#### [Directions for this task]
Show every line below where "navigation" can be found.

Collected data entries:

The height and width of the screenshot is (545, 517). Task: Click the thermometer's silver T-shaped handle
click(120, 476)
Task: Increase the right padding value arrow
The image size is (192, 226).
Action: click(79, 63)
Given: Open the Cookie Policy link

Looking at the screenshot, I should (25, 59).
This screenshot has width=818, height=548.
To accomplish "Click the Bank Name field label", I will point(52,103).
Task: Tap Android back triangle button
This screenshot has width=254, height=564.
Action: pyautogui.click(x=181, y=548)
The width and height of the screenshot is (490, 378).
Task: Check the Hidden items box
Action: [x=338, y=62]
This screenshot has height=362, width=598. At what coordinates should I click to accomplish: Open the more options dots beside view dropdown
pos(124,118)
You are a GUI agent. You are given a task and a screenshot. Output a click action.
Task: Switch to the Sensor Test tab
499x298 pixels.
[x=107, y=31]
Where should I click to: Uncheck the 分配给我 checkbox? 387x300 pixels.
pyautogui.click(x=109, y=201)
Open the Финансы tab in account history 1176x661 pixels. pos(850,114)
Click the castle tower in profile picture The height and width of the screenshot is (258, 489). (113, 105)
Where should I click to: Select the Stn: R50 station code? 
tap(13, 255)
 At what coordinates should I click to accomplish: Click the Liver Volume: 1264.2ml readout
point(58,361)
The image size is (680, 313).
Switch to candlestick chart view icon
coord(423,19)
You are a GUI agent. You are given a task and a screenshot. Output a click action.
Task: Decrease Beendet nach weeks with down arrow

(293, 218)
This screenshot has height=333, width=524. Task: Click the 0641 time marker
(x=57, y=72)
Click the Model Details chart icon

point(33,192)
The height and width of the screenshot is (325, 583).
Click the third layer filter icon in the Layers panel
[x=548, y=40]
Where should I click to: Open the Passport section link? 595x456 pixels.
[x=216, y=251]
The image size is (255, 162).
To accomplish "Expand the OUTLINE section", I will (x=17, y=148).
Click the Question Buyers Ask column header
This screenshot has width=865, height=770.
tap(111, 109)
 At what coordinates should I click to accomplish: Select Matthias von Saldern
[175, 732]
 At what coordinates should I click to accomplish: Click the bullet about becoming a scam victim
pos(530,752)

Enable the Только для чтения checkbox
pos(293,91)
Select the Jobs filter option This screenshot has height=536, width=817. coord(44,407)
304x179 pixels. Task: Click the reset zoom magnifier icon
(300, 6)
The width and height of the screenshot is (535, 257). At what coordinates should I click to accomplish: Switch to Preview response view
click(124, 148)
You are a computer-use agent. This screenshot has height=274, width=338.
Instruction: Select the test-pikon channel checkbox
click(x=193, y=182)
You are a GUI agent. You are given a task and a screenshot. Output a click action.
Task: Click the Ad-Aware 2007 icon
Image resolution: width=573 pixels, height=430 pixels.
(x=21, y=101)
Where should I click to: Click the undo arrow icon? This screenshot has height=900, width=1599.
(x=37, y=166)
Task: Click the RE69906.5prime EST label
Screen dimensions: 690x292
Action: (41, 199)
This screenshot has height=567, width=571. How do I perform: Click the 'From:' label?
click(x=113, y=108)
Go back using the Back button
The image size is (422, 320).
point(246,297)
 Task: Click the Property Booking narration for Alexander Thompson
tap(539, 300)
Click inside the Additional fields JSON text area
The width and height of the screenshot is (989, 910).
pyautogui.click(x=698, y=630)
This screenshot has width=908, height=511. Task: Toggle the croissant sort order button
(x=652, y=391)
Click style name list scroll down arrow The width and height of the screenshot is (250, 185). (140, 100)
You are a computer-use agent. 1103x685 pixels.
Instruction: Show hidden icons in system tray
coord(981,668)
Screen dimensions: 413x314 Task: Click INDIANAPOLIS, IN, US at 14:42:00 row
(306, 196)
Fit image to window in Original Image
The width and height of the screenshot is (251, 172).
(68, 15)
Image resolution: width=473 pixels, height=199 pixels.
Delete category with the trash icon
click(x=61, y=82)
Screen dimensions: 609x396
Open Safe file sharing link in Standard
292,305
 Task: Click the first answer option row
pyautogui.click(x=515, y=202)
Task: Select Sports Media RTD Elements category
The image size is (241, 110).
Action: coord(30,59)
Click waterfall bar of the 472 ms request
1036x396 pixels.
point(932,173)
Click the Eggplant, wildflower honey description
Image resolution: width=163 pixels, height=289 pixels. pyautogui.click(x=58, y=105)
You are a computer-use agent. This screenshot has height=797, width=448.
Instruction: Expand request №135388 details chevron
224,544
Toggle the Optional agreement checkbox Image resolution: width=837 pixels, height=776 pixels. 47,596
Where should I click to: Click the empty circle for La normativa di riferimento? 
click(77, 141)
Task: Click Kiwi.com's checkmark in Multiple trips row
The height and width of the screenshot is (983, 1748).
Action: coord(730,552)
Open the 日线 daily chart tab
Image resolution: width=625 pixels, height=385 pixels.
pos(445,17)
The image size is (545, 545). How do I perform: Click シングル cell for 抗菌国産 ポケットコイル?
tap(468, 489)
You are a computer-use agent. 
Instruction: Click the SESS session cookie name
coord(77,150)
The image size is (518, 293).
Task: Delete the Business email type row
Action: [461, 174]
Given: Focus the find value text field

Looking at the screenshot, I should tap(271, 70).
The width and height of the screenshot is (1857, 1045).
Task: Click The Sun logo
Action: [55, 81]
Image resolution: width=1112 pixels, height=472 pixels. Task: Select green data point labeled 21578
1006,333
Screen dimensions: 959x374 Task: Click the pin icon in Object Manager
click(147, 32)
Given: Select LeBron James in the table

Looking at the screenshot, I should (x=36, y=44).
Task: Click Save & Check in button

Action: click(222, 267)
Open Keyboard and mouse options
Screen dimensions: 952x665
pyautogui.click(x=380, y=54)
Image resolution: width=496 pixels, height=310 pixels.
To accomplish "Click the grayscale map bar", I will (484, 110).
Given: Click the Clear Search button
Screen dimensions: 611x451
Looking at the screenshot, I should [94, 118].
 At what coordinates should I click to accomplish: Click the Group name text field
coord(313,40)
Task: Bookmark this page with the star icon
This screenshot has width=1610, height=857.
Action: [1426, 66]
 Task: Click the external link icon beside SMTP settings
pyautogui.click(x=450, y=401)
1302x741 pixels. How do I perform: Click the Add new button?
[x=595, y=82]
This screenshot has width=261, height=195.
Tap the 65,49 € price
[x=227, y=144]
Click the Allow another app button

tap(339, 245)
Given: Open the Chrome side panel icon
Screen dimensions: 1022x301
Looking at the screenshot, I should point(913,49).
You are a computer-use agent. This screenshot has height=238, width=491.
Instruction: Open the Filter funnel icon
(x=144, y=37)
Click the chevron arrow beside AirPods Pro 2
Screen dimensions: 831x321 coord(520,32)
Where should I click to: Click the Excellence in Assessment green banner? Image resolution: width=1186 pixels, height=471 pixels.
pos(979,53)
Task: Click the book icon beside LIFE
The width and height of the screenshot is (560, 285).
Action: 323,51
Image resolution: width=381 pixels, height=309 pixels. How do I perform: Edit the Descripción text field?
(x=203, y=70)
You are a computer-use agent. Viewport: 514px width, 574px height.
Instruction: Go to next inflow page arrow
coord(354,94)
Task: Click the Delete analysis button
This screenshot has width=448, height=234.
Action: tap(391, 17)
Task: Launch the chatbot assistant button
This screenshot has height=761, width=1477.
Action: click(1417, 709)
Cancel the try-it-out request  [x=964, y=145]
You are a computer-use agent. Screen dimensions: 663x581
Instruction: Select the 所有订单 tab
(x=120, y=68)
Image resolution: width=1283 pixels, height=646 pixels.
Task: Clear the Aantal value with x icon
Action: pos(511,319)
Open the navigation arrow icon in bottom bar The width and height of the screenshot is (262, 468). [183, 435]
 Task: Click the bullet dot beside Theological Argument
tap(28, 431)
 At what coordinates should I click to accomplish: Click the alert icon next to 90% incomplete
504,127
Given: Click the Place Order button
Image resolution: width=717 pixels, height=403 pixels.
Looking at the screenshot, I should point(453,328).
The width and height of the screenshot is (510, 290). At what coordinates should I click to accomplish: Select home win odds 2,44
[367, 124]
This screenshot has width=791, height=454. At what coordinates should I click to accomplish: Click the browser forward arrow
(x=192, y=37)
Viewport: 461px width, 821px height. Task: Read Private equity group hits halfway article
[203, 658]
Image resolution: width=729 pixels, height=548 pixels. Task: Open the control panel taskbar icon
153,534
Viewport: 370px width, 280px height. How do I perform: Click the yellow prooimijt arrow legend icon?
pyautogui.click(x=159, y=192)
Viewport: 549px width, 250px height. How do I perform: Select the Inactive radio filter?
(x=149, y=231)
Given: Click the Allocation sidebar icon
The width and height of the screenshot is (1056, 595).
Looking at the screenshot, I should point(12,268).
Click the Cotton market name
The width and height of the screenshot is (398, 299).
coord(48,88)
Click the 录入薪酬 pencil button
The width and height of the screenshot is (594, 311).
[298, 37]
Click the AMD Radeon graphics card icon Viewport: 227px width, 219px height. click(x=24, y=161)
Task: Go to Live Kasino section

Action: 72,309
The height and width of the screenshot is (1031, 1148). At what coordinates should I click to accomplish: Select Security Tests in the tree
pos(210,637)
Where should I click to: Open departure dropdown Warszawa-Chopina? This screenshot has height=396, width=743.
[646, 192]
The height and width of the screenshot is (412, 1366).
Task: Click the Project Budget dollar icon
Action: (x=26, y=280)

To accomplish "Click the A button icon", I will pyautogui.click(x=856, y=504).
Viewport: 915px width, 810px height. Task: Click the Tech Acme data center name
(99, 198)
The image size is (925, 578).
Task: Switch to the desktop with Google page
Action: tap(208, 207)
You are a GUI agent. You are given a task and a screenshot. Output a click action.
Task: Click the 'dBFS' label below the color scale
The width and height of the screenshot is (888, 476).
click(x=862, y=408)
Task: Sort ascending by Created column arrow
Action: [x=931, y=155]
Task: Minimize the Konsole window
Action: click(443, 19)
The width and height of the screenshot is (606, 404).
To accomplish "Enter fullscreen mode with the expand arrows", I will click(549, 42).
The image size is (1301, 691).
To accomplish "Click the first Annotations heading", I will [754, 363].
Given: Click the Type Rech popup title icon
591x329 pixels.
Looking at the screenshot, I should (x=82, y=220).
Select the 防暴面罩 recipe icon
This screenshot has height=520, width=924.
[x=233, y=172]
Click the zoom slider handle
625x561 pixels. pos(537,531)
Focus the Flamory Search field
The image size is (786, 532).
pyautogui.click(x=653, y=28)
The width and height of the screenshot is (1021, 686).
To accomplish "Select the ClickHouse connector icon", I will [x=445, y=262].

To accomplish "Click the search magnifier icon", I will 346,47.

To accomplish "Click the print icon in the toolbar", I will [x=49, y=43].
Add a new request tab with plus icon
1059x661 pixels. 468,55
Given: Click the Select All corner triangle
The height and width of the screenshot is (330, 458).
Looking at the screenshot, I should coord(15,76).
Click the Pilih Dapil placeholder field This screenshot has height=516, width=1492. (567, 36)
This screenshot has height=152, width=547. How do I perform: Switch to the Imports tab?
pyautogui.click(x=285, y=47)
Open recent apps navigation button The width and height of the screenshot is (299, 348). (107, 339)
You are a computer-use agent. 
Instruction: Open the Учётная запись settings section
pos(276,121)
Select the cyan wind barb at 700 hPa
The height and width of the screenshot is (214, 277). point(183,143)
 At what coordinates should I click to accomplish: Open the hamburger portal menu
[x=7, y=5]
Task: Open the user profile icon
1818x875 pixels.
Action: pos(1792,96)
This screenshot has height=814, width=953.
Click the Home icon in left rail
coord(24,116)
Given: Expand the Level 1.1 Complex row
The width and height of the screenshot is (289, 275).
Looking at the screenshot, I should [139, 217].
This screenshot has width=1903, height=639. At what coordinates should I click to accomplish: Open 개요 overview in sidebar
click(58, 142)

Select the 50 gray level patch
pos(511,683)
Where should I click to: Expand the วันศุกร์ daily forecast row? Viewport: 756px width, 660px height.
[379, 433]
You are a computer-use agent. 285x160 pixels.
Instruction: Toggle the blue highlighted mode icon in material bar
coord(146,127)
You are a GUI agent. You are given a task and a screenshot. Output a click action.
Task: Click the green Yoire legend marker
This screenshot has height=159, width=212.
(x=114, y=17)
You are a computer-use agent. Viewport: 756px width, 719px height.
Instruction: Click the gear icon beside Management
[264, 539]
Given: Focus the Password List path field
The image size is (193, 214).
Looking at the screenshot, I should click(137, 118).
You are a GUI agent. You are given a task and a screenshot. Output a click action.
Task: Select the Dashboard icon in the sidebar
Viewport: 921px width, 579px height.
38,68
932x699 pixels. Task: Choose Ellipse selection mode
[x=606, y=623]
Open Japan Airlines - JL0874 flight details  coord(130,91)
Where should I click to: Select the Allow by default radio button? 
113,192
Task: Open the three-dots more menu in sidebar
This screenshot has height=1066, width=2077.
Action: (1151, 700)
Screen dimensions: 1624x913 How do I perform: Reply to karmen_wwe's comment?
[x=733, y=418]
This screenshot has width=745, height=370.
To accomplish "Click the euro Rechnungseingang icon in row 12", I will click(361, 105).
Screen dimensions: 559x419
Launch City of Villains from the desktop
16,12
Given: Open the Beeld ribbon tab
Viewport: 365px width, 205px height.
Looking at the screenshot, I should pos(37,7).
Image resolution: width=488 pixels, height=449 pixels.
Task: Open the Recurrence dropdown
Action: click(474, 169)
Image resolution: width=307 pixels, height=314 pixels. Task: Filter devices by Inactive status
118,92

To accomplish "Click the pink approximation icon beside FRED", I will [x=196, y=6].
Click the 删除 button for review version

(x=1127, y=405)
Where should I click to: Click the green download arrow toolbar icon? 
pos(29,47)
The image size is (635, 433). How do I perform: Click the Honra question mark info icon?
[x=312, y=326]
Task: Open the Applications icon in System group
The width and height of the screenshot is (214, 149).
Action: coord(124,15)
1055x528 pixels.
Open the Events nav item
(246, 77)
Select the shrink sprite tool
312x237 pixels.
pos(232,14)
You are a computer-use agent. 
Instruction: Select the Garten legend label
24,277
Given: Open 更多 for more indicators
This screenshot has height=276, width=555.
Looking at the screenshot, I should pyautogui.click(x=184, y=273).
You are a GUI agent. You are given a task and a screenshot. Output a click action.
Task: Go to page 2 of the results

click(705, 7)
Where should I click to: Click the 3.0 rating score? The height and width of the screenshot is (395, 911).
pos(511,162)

#### [Written solution]
Open the navigation arrow icon in bottom bar The width and height of the screenshot is (262, 468). [183, 435]
Open recent apps navigation button The width and height of the screenshot is (299, 348). (107, 339)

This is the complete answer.